= Work request 1 =
In the debt ceiling article, how much money would the Federal Transit Administration lose?
= Work request 2 =
Sum up the debt ceiling article in two sentences.
= Work request 3 =
Extend the debt ceiling article with a few more sentences.

*** Opening Text block ***

Friday, July 29, 2011

If the Debt Ceiling Isn’t Raised, What Will Happen to U.S. Infrastructure?

 Posted on Thursday July 28th by Eric Jaffe
The Bipartisan Policy Center has released a report  on what will happen to various federal programs if the United States fails to raise the debt ceiling by August 2. After that date, according to the report, U.S. spending will be limited to its intake of roughly $172 billion for the rest of August. That means funding to certain programs will abruptly cease. The question, of course, is which programs.
Under the report’s first scenario, which funds “big ticket” programs like Social Security and Medicare and Medicaid, all but five major federal programs are cut off from Uncle Sam, including transportation. The following list details the damage:
  • Military Active Duty Pay $2.9 b
  • Veterans Affairs Programs $2.9 b
  • Federal Salaries + Benefits $14.2 b
  • Dep. of Education (e.g., Pell grants, special ed. programs) $20.2 b
  • Food/Nutrition Services + TANF $9.3 b
  • Dept. of Labor (e.g., training and employment services) $1.3 b
  • Dept. of Justice (e.g., FBI, federal courts) $1.4 b
  • Dept. of Energy (e.g., energy research, national nuclear programs) $3.5 b
  • Health and Human Services Grants $8.1 b
  • Federal Highway Administration $4.3 b
  • Environmental Protection Agency $0.9 b
  • IRS Refunds $3.9 b
  • Small Business Administration $0.3 b
  • Federal Transit Administration $1.3 b
  • HUD Programs(e.g., housing assistance for the poor) $6.7 b
  • Other Spending $52.8 b
For infrastructure advocates that’s not a pretty picture. The Federal Highway Administration would be out $4.3 billion, the Transit Administration would lose $1.3 billion, and HUD programs would be short $6.7 billion. And that’s just forAugust. That may mean immediate employee furloughs and stop-work orders on big projects, as with the current F.A.A. shutdown. Even in a second scenario offered by the report that’s kinder to the poor and keeps HUD, the highway and transit authorities get the axe.

*** Closing Text block ***
*** Opening Dataset ***

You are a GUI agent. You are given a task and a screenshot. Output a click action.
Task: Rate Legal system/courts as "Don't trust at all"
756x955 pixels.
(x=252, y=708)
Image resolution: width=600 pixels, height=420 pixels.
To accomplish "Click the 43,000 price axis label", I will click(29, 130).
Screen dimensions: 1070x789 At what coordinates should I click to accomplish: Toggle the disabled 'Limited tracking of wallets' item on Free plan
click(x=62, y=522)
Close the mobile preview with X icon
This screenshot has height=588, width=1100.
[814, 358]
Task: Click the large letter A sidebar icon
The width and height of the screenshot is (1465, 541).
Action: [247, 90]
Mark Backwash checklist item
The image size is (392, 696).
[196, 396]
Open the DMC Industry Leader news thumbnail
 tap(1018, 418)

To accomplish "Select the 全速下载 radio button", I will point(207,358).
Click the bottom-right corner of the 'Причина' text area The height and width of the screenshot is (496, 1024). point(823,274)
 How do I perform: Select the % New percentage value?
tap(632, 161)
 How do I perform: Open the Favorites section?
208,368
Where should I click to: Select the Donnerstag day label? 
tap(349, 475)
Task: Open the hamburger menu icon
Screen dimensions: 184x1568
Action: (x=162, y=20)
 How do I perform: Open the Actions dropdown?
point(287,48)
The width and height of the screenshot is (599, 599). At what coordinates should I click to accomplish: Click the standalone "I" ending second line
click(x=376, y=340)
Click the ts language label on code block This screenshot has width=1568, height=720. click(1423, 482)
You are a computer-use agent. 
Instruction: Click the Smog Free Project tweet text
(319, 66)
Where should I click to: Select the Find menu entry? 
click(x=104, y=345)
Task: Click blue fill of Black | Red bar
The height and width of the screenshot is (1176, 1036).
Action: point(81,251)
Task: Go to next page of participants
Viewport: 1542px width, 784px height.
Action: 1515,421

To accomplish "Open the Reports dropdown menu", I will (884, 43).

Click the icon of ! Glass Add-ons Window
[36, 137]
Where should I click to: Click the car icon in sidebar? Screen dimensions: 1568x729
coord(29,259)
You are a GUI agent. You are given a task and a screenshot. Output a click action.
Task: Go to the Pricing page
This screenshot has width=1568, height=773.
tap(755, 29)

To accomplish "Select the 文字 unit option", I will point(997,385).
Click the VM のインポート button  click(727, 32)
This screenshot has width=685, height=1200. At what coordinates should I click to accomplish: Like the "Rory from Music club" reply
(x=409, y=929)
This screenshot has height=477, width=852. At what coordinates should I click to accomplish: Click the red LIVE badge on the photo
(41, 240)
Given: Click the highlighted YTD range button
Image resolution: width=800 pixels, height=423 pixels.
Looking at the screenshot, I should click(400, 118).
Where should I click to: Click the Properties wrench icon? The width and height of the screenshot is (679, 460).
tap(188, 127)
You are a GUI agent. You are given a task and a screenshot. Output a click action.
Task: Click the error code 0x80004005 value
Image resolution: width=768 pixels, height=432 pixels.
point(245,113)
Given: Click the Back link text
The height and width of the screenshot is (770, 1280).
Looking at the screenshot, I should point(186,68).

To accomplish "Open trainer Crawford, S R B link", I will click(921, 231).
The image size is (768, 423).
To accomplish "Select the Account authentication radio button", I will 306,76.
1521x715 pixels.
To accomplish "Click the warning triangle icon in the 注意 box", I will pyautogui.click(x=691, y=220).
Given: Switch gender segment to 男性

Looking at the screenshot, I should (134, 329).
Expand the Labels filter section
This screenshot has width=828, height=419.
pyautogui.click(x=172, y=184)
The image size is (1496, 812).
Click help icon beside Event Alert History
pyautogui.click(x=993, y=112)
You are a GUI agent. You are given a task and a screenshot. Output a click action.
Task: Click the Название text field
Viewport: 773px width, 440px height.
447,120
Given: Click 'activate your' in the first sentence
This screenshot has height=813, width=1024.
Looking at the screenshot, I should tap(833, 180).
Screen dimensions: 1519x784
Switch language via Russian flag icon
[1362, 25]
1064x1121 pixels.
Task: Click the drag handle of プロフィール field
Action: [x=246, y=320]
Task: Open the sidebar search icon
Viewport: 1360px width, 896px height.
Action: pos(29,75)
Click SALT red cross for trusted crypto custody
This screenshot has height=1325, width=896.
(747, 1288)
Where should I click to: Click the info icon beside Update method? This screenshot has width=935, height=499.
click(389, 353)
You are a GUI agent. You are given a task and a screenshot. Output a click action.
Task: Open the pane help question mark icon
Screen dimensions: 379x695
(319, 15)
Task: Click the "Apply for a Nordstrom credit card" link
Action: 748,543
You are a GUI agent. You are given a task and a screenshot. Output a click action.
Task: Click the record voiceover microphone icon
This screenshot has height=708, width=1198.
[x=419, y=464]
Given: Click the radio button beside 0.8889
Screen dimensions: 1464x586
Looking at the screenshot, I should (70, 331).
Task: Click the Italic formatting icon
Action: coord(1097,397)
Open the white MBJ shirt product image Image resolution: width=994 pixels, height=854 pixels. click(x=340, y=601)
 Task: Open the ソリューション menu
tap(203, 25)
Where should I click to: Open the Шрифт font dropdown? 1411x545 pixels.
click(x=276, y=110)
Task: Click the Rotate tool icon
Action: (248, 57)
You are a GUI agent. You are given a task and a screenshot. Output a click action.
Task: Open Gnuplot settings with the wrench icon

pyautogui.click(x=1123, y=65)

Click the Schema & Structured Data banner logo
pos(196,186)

*** Closing Dataset ***

= Task answer 1 =
$1.3 billion

= Task answer 2 =
A Bipartisan Policy Center report says that if the debt ceiling isn't raised by August 2, U.S. spending will be limited to about $172 billion for the rest of August, and funding for some programs will suddenly stop. Under the report's first scenario, transportation is among the programs cut off, with the Federal Highway Administration, the Transit Administration and HUD programs losing billions, and even a second scenario that keeps HUD still cuts highway and transit funds.

= Task answer 3 =
Today’s Washington Post ran a collection of responses to the crisis by federal workers whose roles are potentially on the chopping block. They are unanimously (and anonymously) not happy:
“I report to work at 4:30 a.m., work 8.5 hours per day, including weekends and holidays. My net pay is about $45,000 per year. However, I believe I will be a scapegoat for the politicians who need to prove that they are controlling expenses.” — Transportation Security Administration, New York
“I think it’s obvious that if we reach August 2nd without a deal, the government will have to prioritize obligations. We need to know where we fall in such a priorization, so we can prepare for the possibility of a furlough.” — Housing and Urban Development, the District
Assuming some compromise is reached — no longer the safe assumption it seemed to be weeks ago — the next hurdle for infrastructure will be the long-term transportation reauthorization. The competing plans, right now, are the six-year, road-heavy House proposal that limits spending to what the Highway Trust Fund takes in, and a general outline of a two-year plan by the Senate that does not yet have all funding in place. The current authorization expires September 30.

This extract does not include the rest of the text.